▸ WHAT TO WORK ON
Locate every line in the items below that contains the word "button" and copy each of those lines. Uppercase and lowercase letters count as different.

▸ DATA SUPPLIED
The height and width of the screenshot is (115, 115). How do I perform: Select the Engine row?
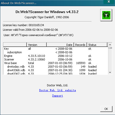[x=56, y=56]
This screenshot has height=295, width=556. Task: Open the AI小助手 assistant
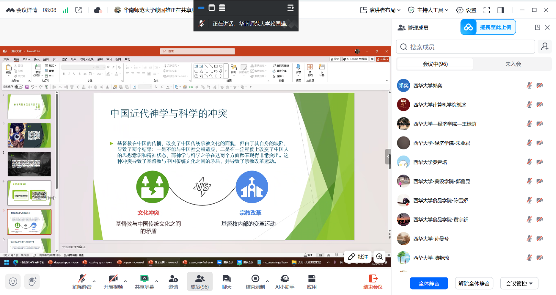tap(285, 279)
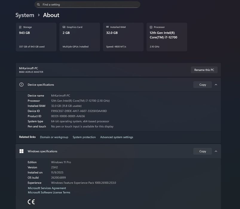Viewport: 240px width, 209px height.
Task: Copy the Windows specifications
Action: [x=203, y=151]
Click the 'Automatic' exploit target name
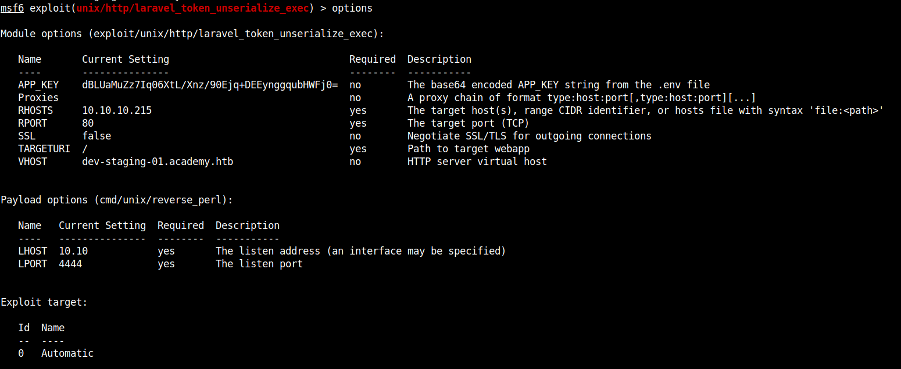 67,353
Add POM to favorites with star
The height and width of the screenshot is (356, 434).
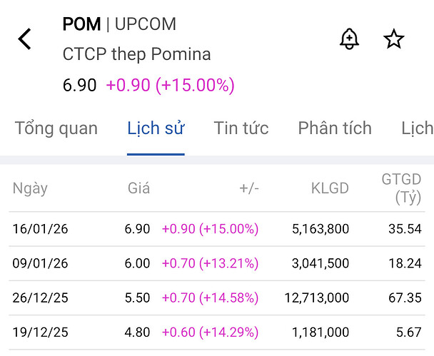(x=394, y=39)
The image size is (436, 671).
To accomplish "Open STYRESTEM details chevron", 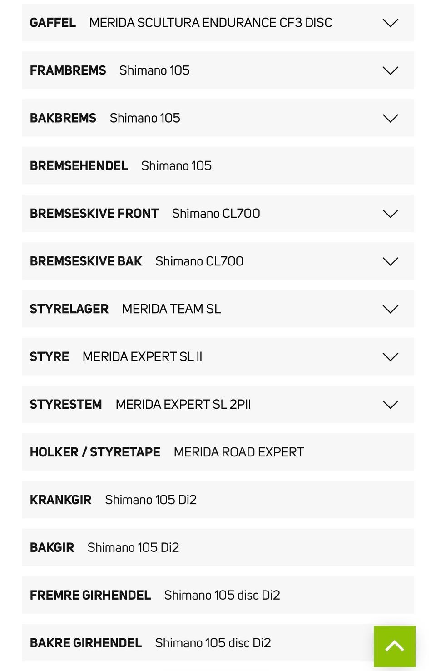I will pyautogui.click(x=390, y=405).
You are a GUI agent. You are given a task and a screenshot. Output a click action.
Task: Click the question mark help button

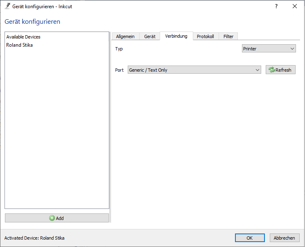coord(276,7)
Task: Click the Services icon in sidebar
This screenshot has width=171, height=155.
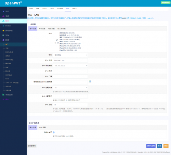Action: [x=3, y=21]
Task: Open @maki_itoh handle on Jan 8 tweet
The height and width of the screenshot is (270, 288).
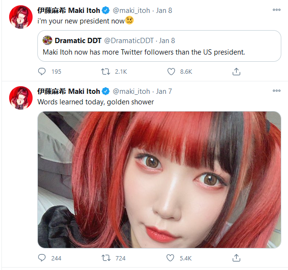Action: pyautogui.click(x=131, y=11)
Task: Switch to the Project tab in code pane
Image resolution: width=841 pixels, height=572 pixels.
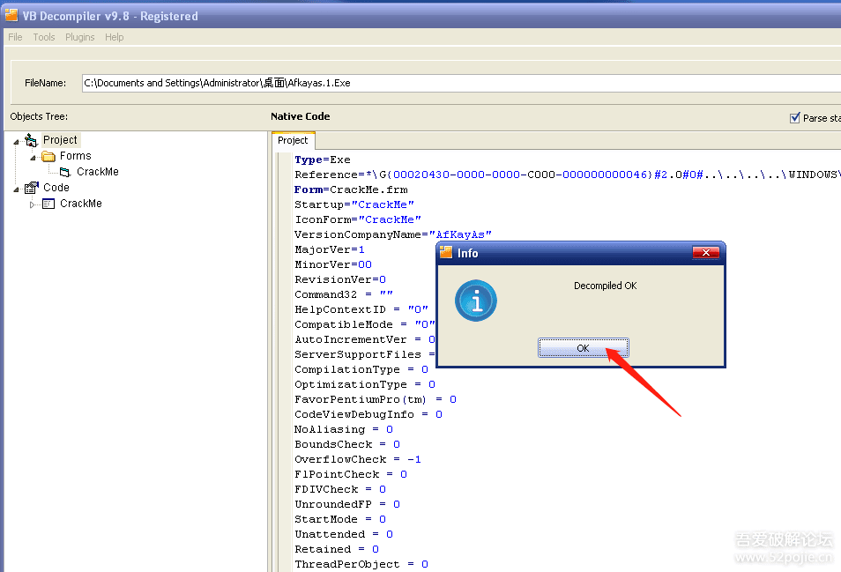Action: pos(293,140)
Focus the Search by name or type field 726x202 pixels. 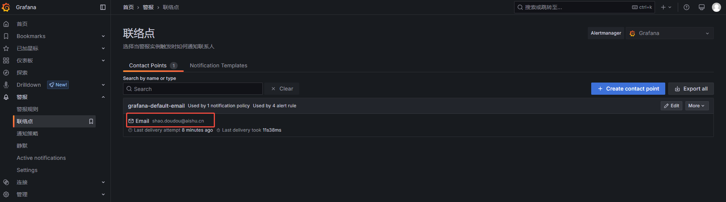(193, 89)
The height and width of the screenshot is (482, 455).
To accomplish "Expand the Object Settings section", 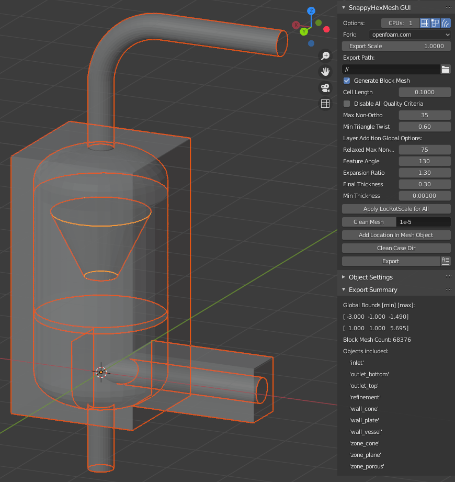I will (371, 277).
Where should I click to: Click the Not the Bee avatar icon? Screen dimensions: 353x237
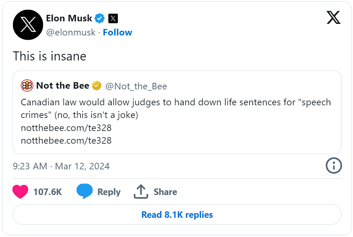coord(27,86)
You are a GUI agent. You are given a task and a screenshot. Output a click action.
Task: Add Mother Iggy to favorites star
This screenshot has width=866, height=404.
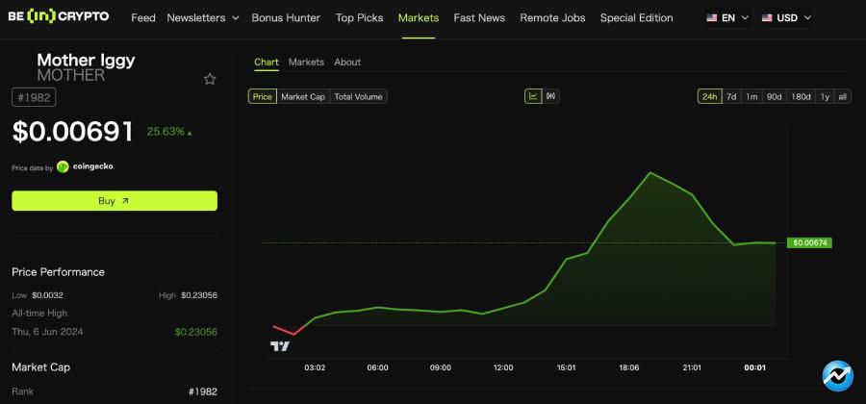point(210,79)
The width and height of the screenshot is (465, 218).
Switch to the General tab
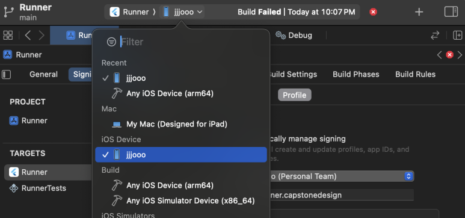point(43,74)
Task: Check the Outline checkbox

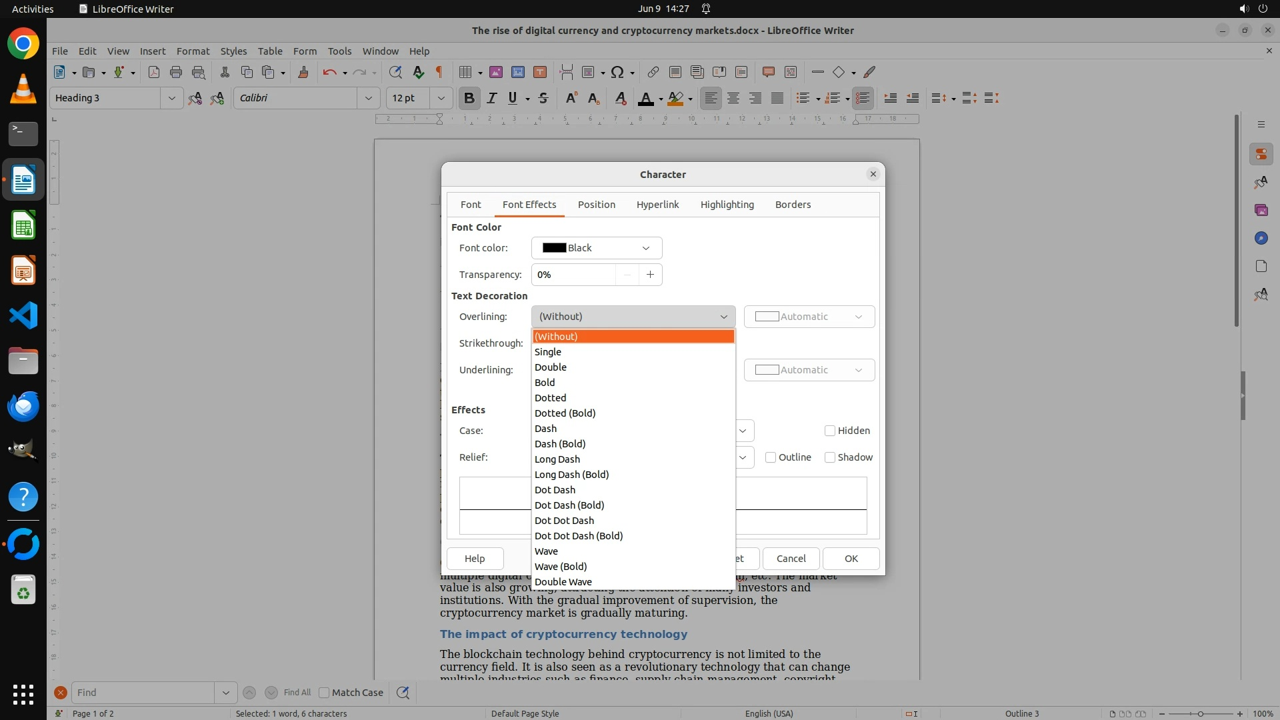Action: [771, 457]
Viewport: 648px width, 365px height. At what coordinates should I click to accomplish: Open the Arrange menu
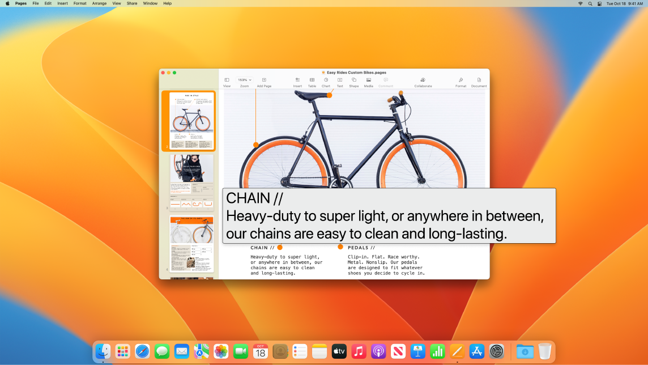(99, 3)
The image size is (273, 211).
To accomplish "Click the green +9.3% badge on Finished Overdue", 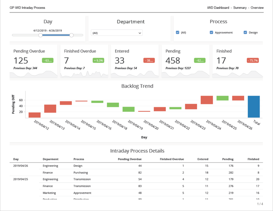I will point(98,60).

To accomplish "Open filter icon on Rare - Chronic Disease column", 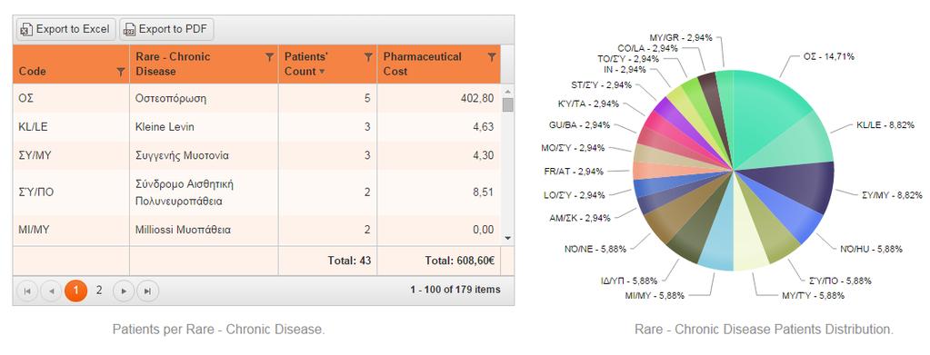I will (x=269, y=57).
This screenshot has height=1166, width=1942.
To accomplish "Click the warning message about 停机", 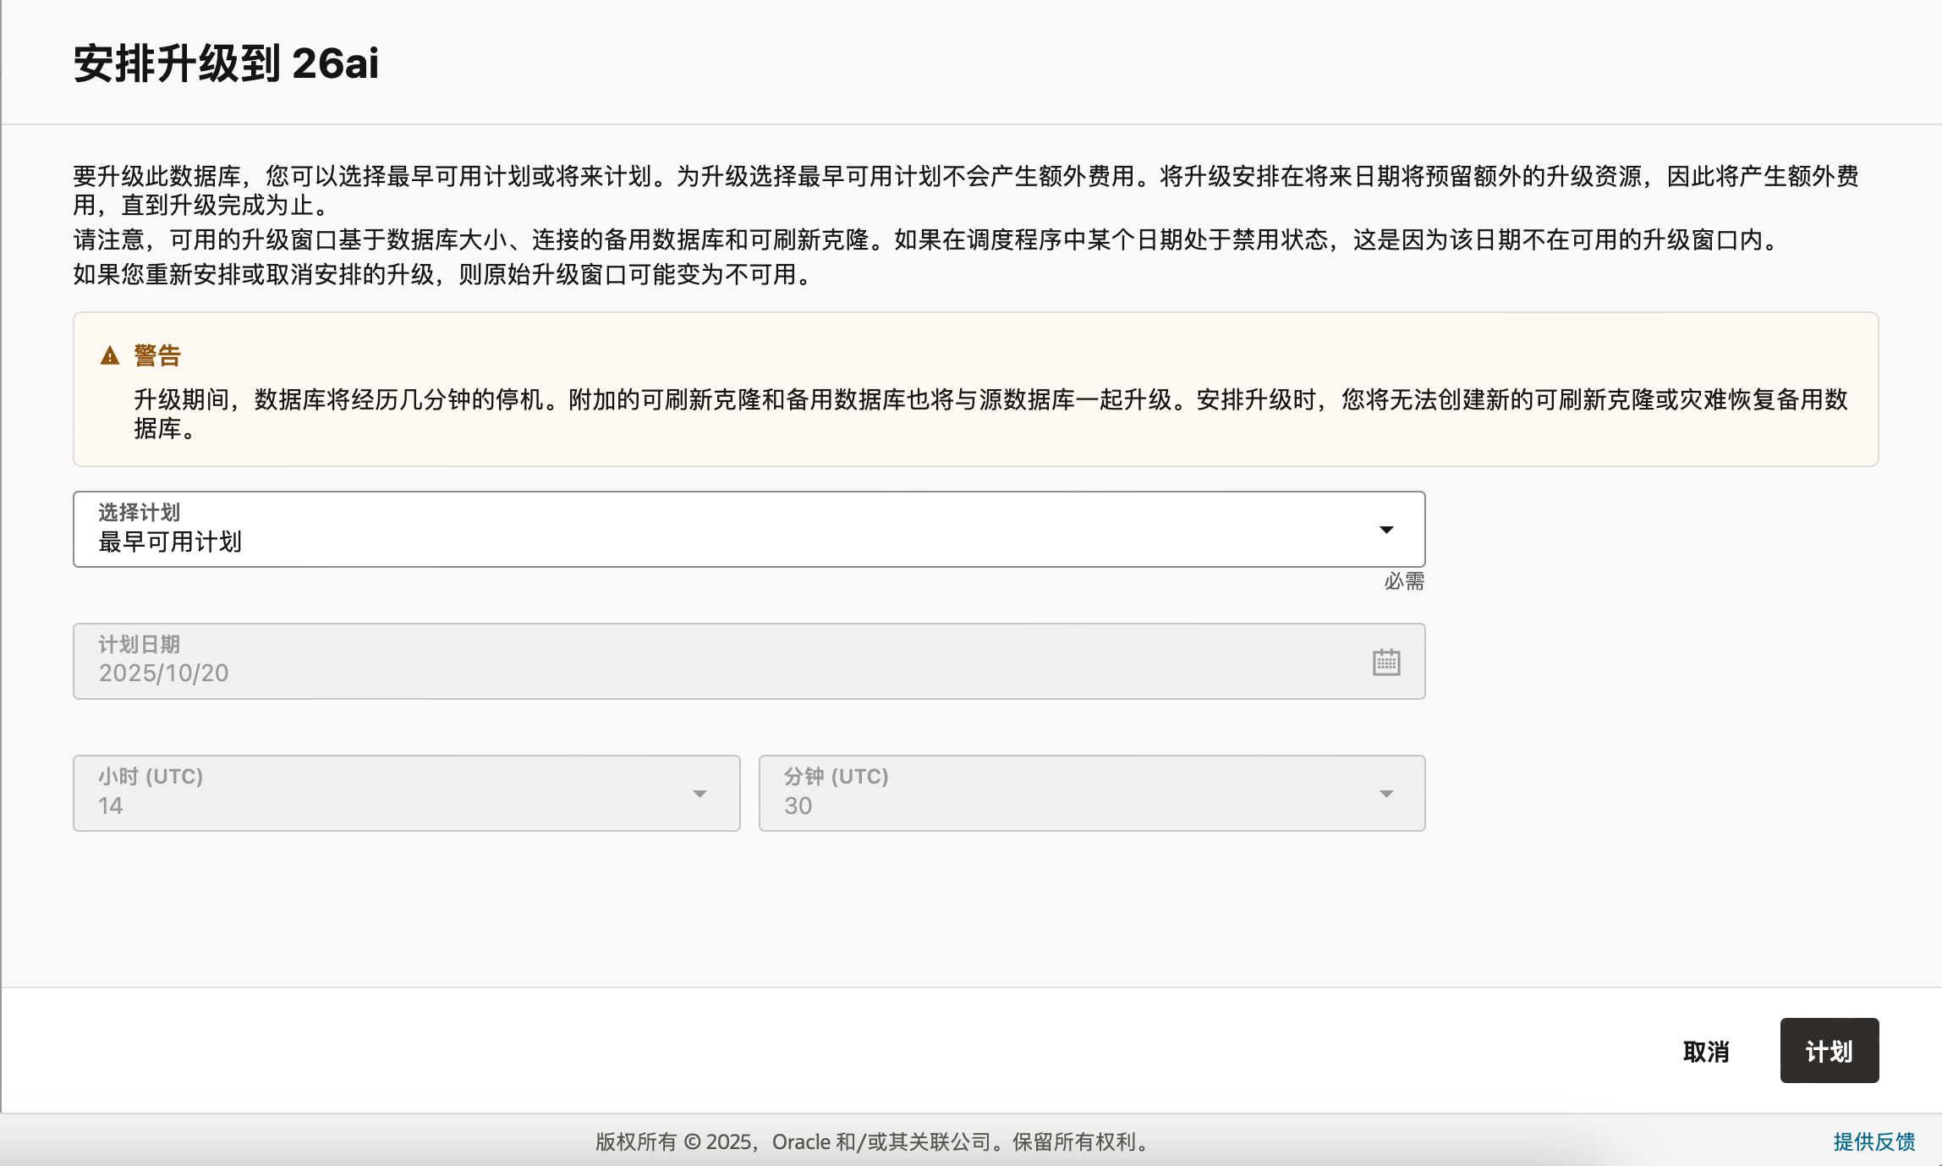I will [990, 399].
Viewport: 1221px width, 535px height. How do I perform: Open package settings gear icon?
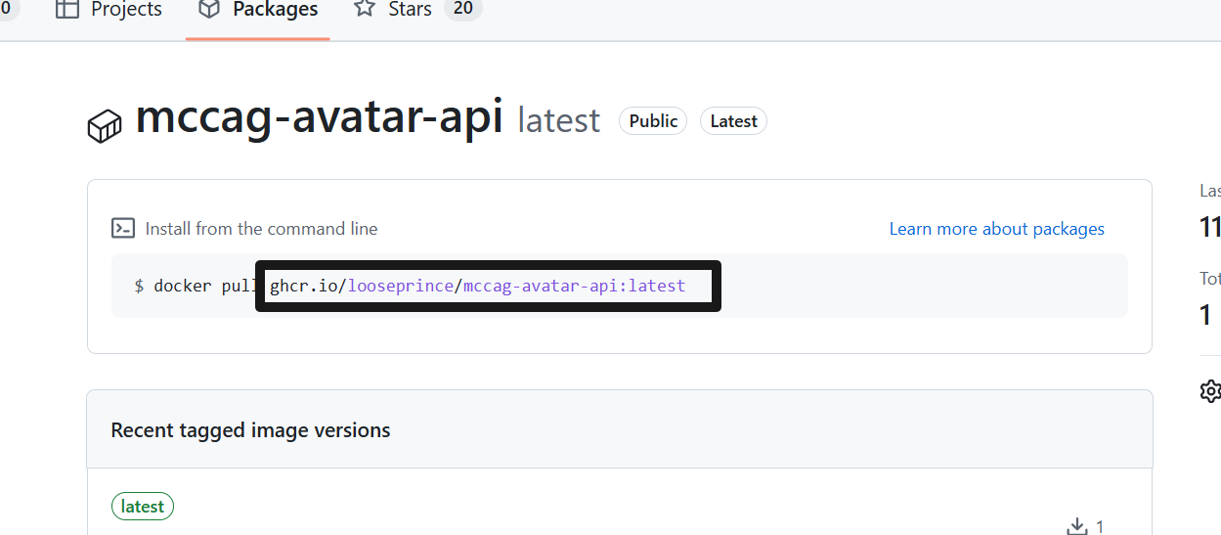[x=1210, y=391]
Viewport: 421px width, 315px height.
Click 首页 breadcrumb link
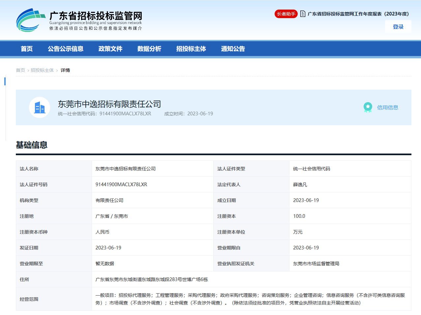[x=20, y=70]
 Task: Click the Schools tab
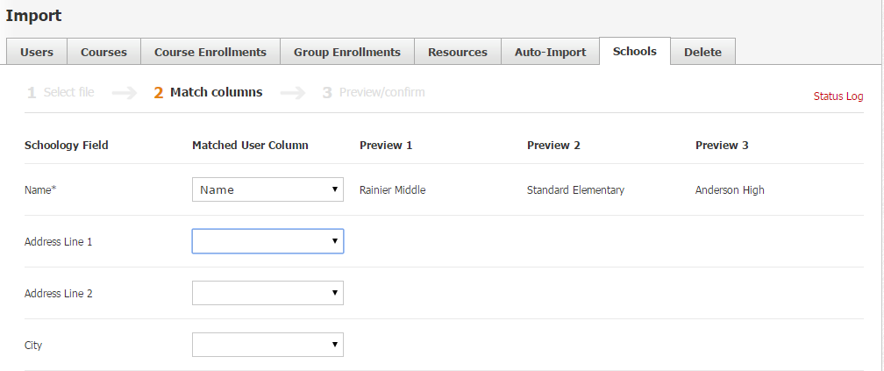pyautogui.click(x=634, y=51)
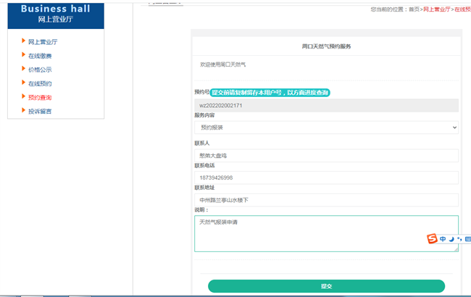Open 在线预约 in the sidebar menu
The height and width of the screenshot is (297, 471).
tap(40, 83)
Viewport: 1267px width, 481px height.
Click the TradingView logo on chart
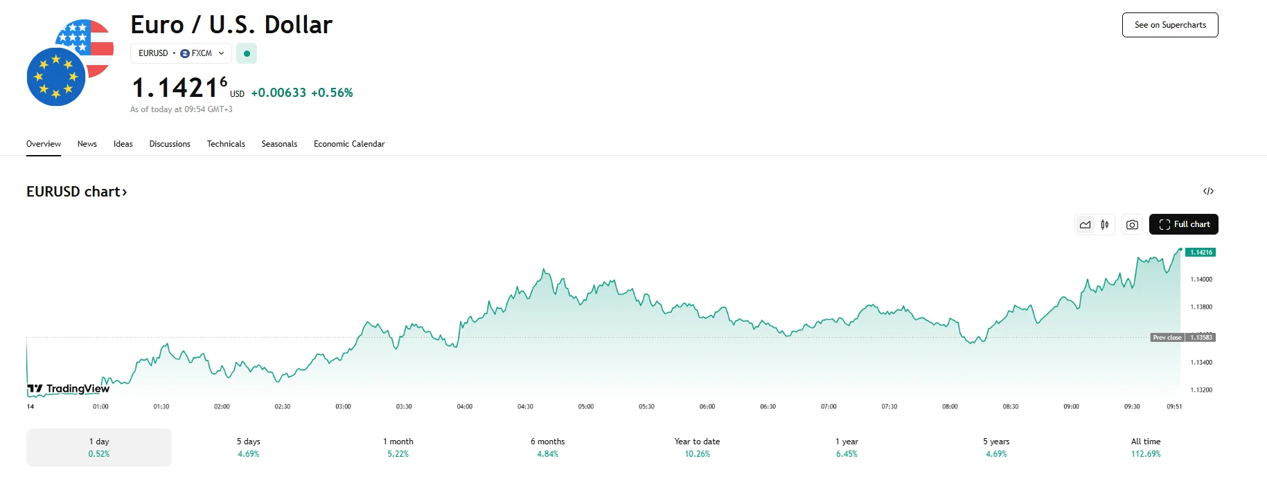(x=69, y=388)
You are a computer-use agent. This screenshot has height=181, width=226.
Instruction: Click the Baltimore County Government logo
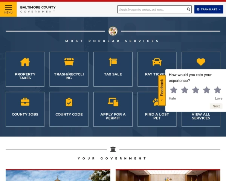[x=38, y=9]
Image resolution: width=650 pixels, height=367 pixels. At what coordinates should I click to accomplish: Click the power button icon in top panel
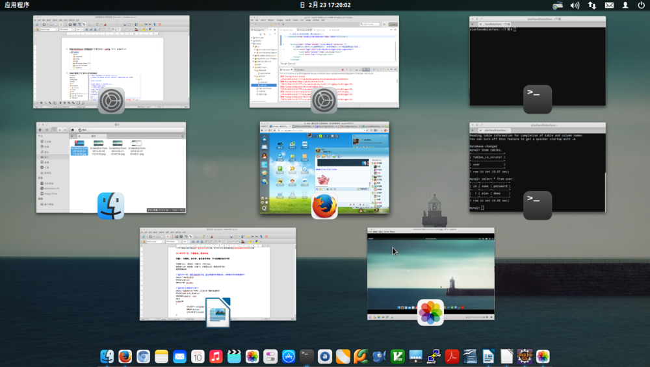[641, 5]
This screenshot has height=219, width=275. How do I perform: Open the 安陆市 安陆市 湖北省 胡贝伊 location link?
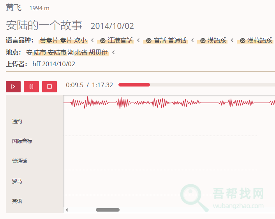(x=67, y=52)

▸ WRITTEN REPLY
Task: Click the question mark help button
Image resolution: width=650 pixels, height=367 pixels. At what coordinates should I click to accomplish: Click the power button icon in top panel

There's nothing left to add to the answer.